# *******************************************************************************
# *
# *   Copyright (C) 1995-2001, International Business Machines
# *   Corporation and others.  All Rights Reserved.
# *
# *******************************************************************************

# IMPORTANT NOTE
#
# This file is not read directly by ICU. If you change it, you need to
# run gencnval, and eventually pkgdata to update the representation that
# ICU uses for aliases.

# This is an alias file used by the character set converter.
#
# Format:
#
#     Actual file name || Algorithm name     alias1 alias2 ...
#
# except for column 1 (file names) case insensitive. Names are separated
# by whitespace.
#
# All names can be tagged by including a space-separated list of tags in
# curly braces, as in ISO_8859-1:1987{IANA} iso-8859-1 { MIME } or
# some-charset{MIME IANA}. The order of tags does not matter, and
# whitespace is allowed between the tagged name and the tags list.
#
# The tags can be used to get standard names using ucnv_getStandardName().
#
# Here is a list of tags used in this file:
#
# IANA          The IANA charset name, as documented in RFC 1700.
# MIME          The MIME charset name, used for content type tagging. 

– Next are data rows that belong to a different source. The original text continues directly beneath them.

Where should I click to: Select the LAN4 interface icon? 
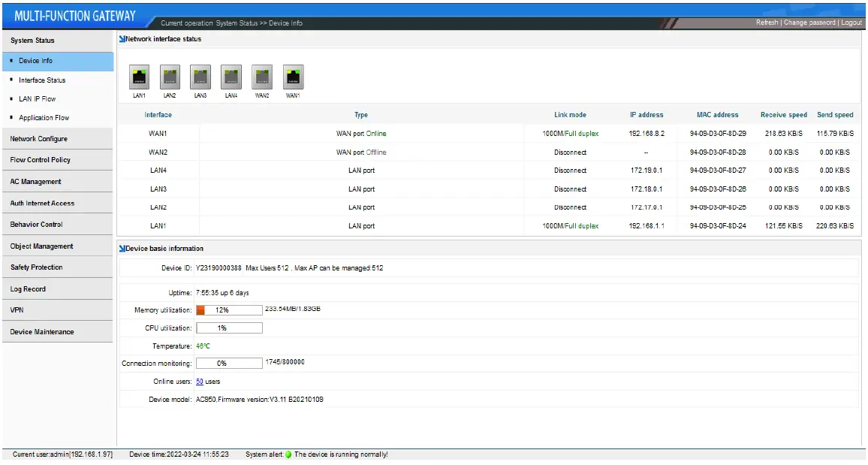pos(231,75)
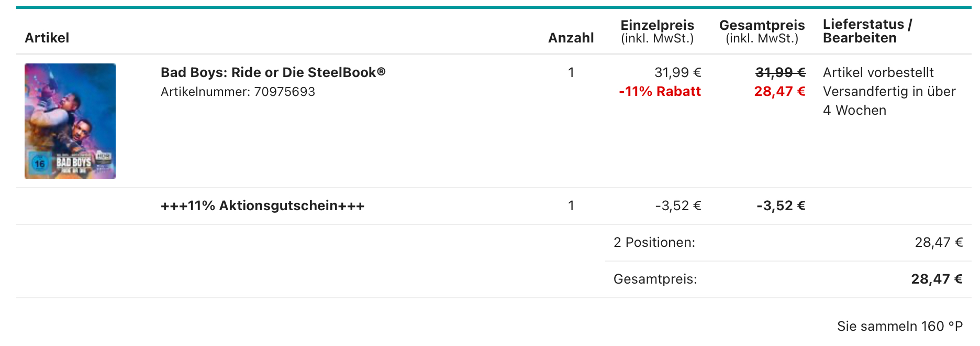Click the +++11% Aktionsgutschein+++ row label
Image resolution: width=980 pixels, height=346 pixels.
(x=262, y=206)
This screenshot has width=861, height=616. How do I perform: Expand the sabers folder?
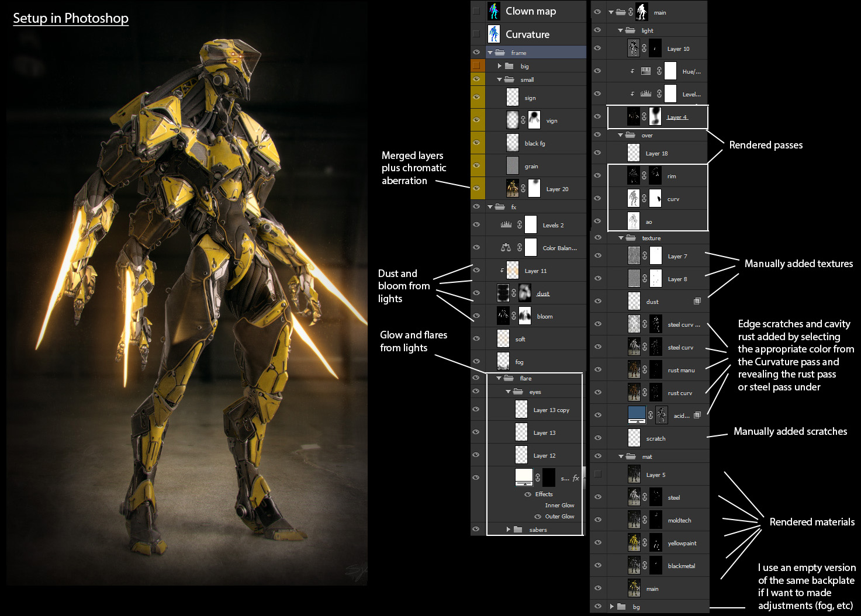tap(508, 530)
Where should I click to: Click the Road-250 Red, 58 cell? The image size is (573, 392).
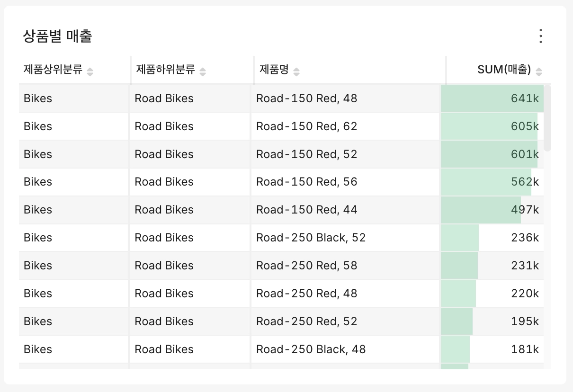tap(346, 266)
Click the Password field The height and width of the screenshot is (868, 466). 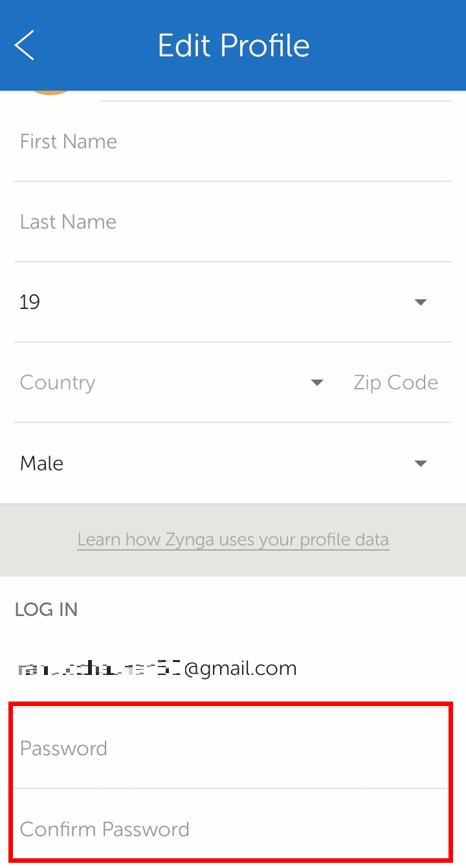point(230,748)
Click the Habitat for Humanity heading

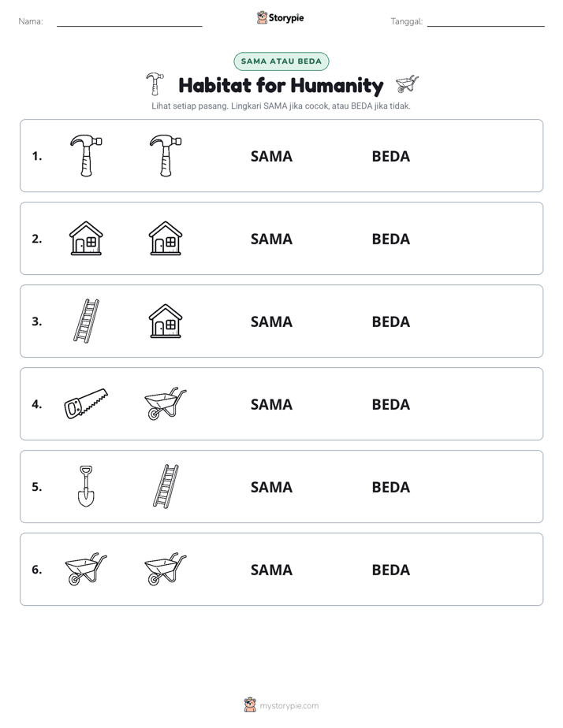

# The world is getting more complicated...
# Supporting XML parsers, HTML, MIME, and similar applications
# that mark encodings with unique charset names, we are forced to
# make this table much more static than before.

# It means that a new encoding, one that differs from an
# old one by changing a code point, e.g., to the Euro sign,
# must not get an old alias, because it would mean that
# old files with this alias would be interpreted differently.

# If an encoding gets updated by assigning characters to previously
# unassigned code points, then a new name is not necessary.
# Also, some codepages map unassigned codepage byte values
# to the same numbers in Unicode for roundtripping. It may be
# industry practice to keep the encoding name in such a case, too
# (example: Windows codepages).

# Especially, the aliases listed in the list of character sets
# that is maintained by the IANA (http://www.iana.org/) must
# not be changed to mean encodings different from what this
# list shows.
# Currently, the IANA list is at
# http://www.isi.edu/in-notes/iana/assignments/character-sets

# Name matching is case-insensitive. Also, dashes '-', underscores '_'
# and spaces ' ' are ignored in names (thus cs-iso-latin-1 and csisolatin1
# are the same).
# However, the names in the left column are directly file names
# or names of algorithmic converters, and their case must not
# be changed - or else code and/or file names must also be changed.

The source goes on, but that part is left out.